As such, CLIA-’88 defines assay validation as “Establishment of performance specifications. Each laboratory that modifies an FDA–cleared or approved test system, or introduces a test system not subject to FDA clearance or approval (including methods developed in–house and standardized methods such as text book procedures), or uses a test system in which performance specifications are not provided by the manufacturer must, before reporting patient test results, establish for each test system the performance specifications for the following performance characteristics, as applicable: (1) Accuracy (2) Precision; (3) Analytical sensitivity; (4) Analytical specificity to include interfering substances; (5) Reportable range of test results for the test system; (6) Reference intervals (normal values); (7) Any other performance characteristic required for test performance.”
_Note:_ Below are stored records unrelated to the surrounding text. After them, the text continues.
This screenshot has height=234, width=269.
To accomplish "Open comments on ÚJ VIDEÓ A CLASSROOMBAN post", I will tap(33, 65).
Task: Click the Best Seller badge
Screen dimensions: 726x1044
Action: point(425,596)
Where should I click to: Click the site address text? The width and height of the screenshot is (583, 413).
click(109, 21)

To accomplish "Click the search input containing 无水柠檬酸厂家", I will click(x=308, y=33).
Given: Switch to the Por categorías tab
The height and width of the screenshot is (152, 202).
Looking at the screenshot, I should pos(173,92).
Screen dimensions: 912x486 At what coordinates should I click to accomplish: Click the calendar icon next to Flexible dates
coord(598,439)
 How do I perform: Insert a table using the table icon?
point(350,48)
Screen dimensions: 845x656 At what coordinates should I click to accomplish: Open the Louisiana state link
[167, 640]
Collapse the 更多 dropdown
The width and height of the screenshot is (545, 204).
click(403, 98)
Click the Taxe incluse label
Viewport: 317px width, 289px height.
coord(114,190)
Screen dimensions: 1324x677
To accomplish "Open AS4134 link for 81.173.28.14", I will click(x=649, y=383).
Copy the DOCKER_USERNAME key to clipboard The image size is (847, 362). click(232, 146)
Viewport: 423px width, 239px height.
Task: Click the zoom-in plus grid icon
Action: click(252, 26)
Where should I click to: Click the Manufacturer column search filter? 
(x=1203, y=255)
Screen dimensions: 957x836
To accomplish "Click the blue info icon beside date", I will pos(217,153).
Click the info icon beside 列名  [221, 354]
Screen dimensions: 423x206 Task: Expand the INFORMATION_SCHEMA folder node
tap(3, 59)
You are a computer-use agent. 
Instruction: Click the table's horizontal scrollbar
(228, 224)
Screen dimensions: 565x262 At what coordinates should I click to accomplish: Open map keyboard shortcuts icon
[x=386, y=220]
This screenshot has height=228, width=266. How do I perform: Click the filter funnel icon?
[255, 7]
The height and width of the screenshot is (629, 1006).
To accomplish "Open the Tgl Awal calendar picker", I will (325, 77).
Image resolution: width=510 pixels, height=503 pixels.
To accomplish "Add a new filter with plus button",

Various professional organizations have published guidelines concerning the validation of molecular assays. The CLSI has issued comprehensive guidelines for the validation and implementation of a variety of molecular diagnostic assays [3–5], as well as procedures to evaluate specific performance characteristics for qualitative and quantitative assays [6, 7]. Qualitative assays, as opposed to quantitative assays, are those capable of detecting an analyte but are not able to issue a numeric value associated with the amount of detected analyte. Historical, the field of molecular testing for infectious diseases has led the way in terms of guidelines for assay validation, primarily for quantitative assays [8, 9].

In general, molecular assays for solid tumors fall in the category of qualitative testing, and, as such, a set of performance characteristics needs to be validated before implementing such assays for clinical testing (Table 6.2).

Molecular testing for solid tumors has recently evolved to encompass the detection of an ever growing list of diagnostic, prognostic, and predictive molecular biomarkers. Therefore, when developing and/or validating a new molecular test for solid tumors, one should delineate the intended use of the assay (i.e., diagnosis, prognosis, or theragnosis—a novel concept for a combined therapeutic and diagnostic approach). This will dictate what kind of samples should be included during the validation process.

In addition, when dealing with solid tumors, one should be aware of the general issues that are unique to molecular testing of surgical pathology specimens, such as: specimen heterogeneity and sampling, sample size, and fixation. Solid tumors are often morphologically and biologically heterogeneous, with genetic markers differing among patients with the same tumor type, and even within individual tumor samples. In addition, within a specimen sample, neoplastic tissue can be admixed with benign or necrotic tissue, thereby affecting the sensitivity of molecular tests. Tumor enrichment techniques are often utilized to ensure accurate results. Such techniques, like Laser Capture Microdissection (LCM) yield very small samples for molecular testing [10]. Similarly, the adoption of less invasive diagnostic procures, such as fine-needle aspiration (FNA) specimens, contributes to the small size of samples sent for molecular testing.

In terms of tissue preservation, the ideal way of preserving the integrity of nucleic acids is to snap-freeze and indefinitely store the tissue at ultralow temperatures [11]. However, this is rarely done in routine clinical practice, where formalin-fixed, paraffin-embedded (FFPE) tissue samples are the norm. Nowadays, many molecular assays have been optimized for FFPE tissue samples. Formalin preserves tissue morphology by forming DNA–RNA–protein cross-links, which prevents ubiquitous DNases, RNases, and proteinases from digesting the cellular structure of the sample. Unfortunately, this cross-linking phenomenon affects the quality of nucleic acids isolated from such fixated tissues, in terms of amplifiability. Moreover, during fixation, nucleic acids often degrade yielding only short DNA (or RNA) molecules corresponding to fragments less than 300 base pairs in length. Therefore, when developing molecular assays intended for fixed tissue samples, one must take into account that only small amplicons should be designed. In addition, the use of fixatives containing either acids (Bouin and decalcifying solutions), which hydrolyze DNA, or heavy metals (Zenker and B5 solutions), which contain mercuric chloride that inhibits enzymes used in amplification, render these specimens unsuitable for most molecular assays [12].